Brief>
Each entry below should be retyped exactly, with nothing omitted.

Data for this task section start

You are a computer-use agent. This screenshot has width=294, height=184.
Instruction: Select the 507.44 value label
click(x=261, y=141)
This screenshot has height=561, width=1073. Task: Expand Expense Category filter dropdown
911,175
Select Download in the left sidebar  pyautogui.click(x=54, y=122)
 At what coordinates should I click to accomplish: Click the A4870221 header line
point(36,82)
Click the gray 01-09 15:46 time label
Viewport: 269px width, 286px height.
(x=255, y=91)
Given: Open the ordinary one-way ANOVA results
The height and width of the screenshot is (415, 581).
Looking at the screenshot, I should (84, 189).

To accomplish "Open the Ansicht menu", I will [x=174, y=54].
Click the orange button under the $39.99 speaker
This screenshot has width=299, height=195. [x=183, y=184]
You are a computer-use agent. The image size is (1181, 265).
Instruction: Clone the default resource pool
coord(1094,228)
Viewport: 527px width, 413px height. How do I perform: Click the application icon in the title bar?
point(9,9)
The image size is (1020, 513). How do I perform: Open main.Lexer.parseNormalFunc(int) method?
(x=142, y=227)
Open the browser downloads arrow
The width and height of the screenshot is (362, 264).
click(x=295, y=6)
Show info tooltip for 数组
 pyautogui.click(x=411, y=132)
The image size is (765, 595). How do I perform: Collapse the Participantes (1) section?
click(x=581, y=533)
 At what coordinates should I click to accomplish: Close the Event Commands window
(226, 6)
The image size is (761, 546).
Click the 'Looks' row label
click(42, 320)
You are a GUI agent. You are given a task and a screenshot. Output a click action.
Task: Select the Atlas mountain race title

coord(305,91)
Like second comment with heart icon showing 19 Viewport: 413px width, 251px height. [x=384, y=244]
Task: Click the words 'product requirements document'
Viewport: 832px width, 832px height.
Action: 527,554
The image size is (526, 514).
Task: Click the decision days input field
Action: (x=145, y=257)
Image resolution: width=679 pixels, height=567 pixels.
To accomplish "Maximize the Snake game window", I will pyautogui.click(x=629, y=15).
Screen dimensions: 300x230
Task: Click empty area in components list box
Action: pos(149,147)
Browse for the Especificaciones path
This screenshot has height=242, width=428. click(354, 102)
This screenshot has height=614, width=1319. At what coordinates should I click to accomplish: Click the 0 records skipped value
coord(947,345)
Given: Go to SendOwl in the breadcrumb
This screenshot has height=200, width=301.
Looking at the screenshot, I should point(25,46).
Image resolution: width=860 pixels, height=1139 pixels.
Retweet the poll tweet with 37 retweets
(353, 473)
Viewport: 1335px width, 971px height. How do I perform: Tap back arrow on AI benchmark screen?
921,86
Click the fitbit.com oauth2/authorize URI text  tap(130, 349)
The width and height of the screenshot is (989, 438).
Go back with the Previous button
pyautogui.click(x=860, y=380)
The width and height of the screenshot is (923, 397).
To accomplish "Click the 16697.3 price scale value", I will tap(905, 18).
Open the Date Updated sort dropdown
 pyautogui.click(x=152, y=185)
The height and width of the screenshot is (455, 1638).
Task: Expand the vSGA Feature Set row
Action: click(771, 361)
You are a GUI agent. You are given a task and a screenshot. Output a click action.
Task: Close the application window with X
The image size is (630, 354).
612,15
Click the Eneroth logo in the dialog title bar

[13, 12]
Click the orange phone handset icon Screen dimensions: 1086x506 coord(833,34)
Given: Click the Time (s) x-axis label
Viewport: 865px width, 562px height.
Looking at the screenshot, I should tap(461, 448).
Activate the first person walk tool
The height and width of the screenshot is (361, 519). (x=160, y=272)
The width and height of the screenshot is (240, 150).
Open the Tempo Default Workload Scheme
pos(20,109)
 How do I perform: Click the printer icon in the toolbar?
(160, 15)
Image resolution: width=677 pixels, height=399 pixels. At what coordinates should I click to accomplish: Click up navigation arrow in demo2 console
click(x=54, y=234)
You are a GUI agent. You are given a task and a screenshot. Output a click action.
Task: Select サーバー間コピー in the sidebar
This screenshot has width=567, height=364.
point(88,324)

Data for this task section end

Exercise output>
You are a computer-use agent. This screenshot has width=294, height=184.
Instruction: Select the 507.44 value label
click(x=261, y=141)
This screenshot has height=561, width=1073. Task: Expand Expense Category filter dropdown
911,175
Select Download in the left sidebar  pyautogui.click(x=54, y=122)
 At what coordinates should I click to accomplish: Click the A4870221 header line
point(36,82)
Click the gray 01-09 15:46 time label
Viewport: 269px width, 286px height.
(x=255, y=91)
Given: Open the ordinary one-way ANOVA results
The height and width of the screenshot is (415, 581).
Looking at the screenshot, I should (84, 189).

To accomplish "Open the Ansicht menu", I will [x=174, y=54].
Click the orange button under the $39.99 speaker
This screenshot has width=299, height=195. [x=183, y=184]
You are a computer-use agent. The image size is (1181, 265).
Instruction: Clone the default resource pool
coord(1094,228)
Viewport: 527px width, 413px height. How do I perform: Click the application icon in the title bar?
point(9,9)
The image size is (1020, 513). How do I perform: Open main.Lexer.parseNormalFunc(int) method?
(x=142, y=227)
Open the browser downloads arrow
The width and height of the screenshot is (362, 264).
click(x=295, y=6)
Show info tooltip for 数组
 pyautogui.click(x=411, y=132)
The image size is (765, 595). How do I perform: Collapse the Participantes (1) section?
click(x=581, y=533)
 At what coordinates should I click to accomplish: Close the Event Commands window
(226, 6)
The image size is (761, 546).
Click the 'Looks' row label
click(42, 320)
You are a GUI agent. You are given a task and a screenshot. Output a click action.
Task: Select the Atlas mountain race title

coord(305,91)
Like second comment with heart icon showing 19 Viewport: 413px width, 251px height. [x=384, y=244]
Task: Click the words 'product requirements document'
Viewport: 832px width, 832px height.
Action: 527,554
The image size is (526, 514).
Task: Click the decision days input field
Action: (x=145, y=257)
Image resolution: width=679 pixels, height=567 pixels.
To accomplish "Maximize the Snake game window", I will pyautogui.click(x=629, y=15).
Screen dimensions: 300x230
Task: Click empty area in components list box
Action: pos(149,147)
Browse for the Especificaciones path
This screenshot has height=242, width=428. click(354, 102)
This screenshot has height=614, width=1319. At what coordinates should I click to accomplish: Click the 0 records skipped value
coord(947,345)
Given: Go to SendOwl in the breadcrumb
This screenshot has height=200, width=301.
Looking at the screenshot, I should point(25,46).
Image resolution: width=860 pixels, height=1139 pixels.
Retweet the poll tweet with 37 retweets
(353, 473)
Viewport: 1335px width, 971px height. How do I perform: Tap back arrow on AI benchmark screen?
921,86
Click the fitbit.com oauth2/authorize URI text  tap(130, 349)
The width and height of the screenshot is (989, 438).
Go back with the Previous button
pyautogui.click(x=860, y=380)
The width and height of the screenshot is (923, 397).
To accomplish "Click the 16697.3 price scale value", I will tap(905, 18).
Open the Date Updated sort dropdown
 pyautogui.click(x=152, y=185)
The height and width of the screenshot is (455, 1638).
Task: Expand the vSGA Feature Set row
Action: click(771, 361)
You are a GUI agent. You are given a task and a screenshot. Output a click action.
Task: Close the application window with X
The image size is (630, 354).
612,15
Click the Eneroth logo in the dialog title bar

[13, 12]
Click the orange phone handset icon Screen dimensions: 1086x506 coord(833,34)
Given: Click the Time (s) x-axis label
Viewport: 865px width, 562px height.
Looking at the screenshot, I should tap(461, 448).
Activate the first person walk tool
The height and width of the screenshot is (361, 519). (x=160, y=272)
The width and height of the screenshot is (240, 150).
Open the Tempo Default Workload Scheme
pos(20,109)
 How do I perform: Click the printer icon in the toolbar?
(160, 15)
Image resolution: width=677 pixels, height=399 pixels. At what coordinates should I click to accomplish: Click up navigation arrow in demo2 console
click(x=54, y=234)
You are a GUI agent. You are given a task and a screenshot. Output a click action.
Task: Select サーバー間コピー in the sidebar
This screenshot has width=567, height=364.
point(88,324)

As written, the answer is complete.